--- Click-target data ---
## start
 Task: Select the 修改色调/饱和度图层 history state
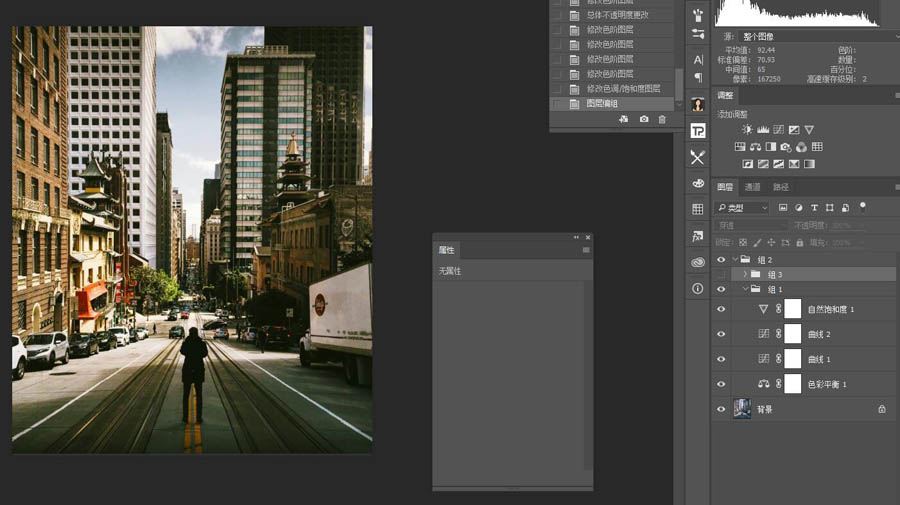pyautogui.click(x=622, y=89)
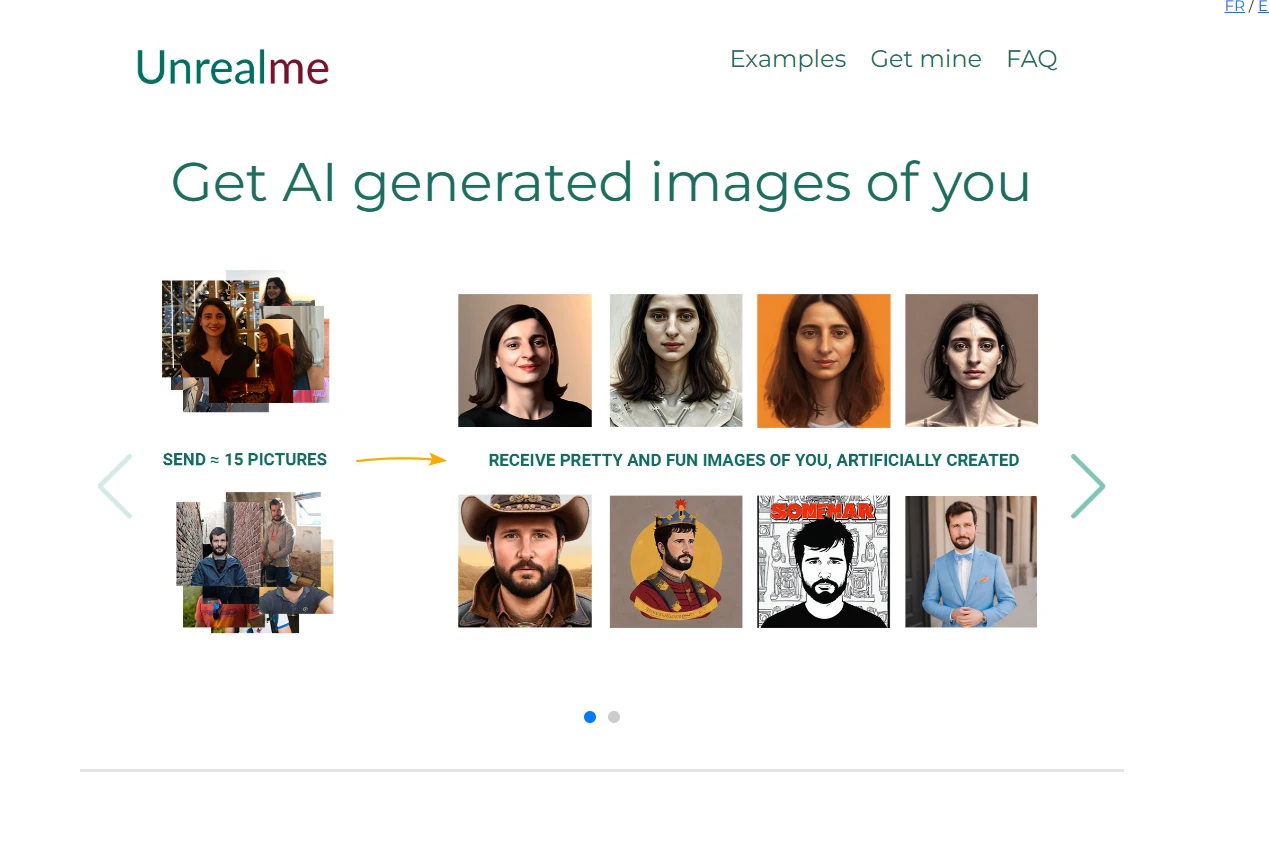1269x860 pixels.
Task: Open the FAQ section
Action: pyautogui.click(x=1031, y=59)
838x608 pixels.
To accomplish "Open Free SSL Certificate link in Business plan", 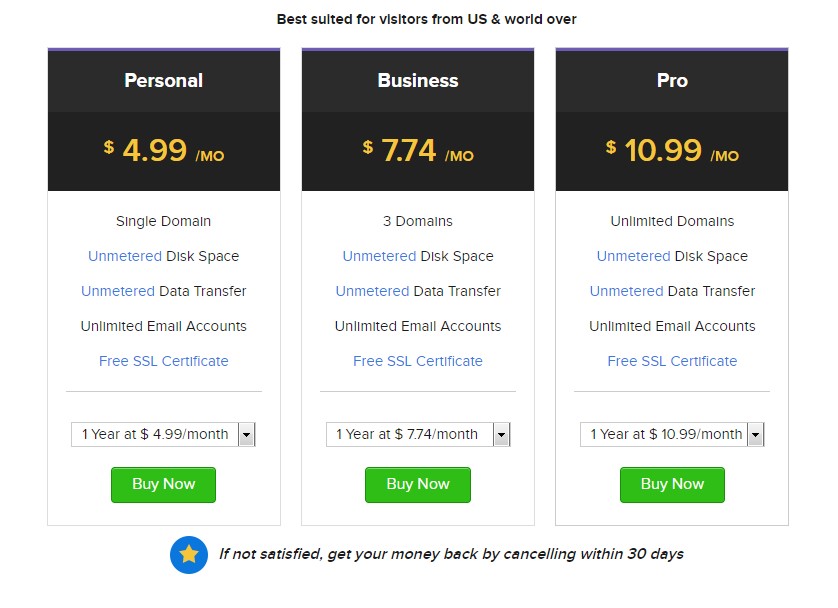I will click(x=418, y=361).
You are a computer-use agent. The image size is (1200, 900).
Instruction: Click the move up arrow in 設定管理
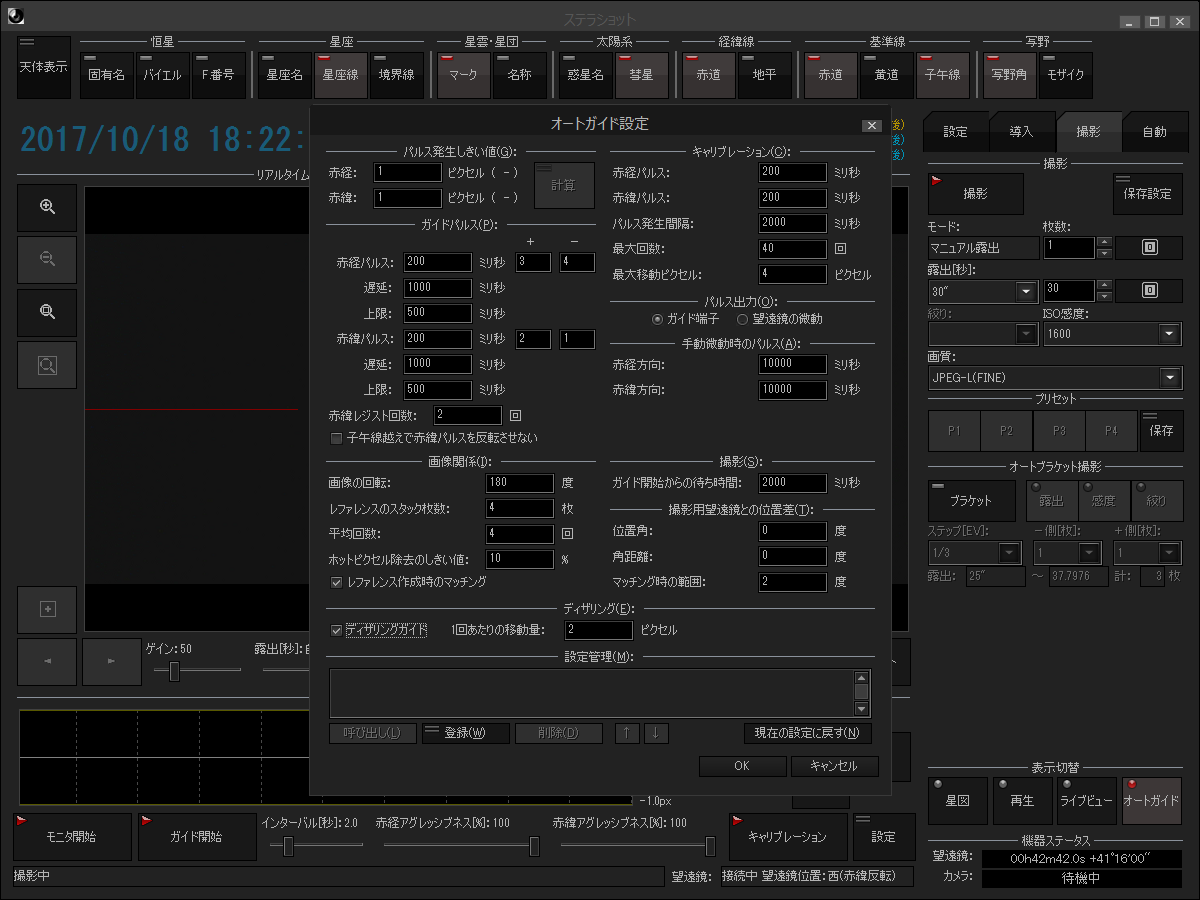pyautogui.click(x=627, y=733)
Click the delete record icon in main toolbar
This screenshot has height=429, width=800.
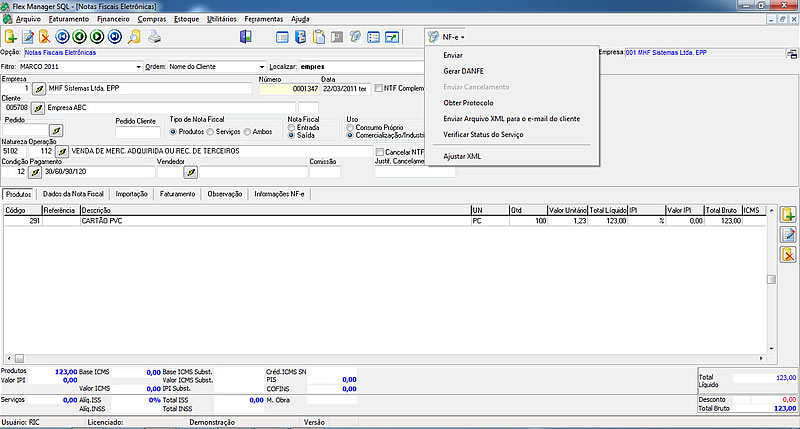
## end
--- Written instruction ---
Lay out the entries from the line containing "Click the delete record icon in main toolbar" through the end of the entries as a Markdown table with the columns Row and Line, skipping blank lines and leaving out the pictures.

--- Problem solution ---
| Row | Line |
|---|---|
| 1 | Click the delete record icon in main toolbar |
| 2 | This screenshot has height=429, width=800. |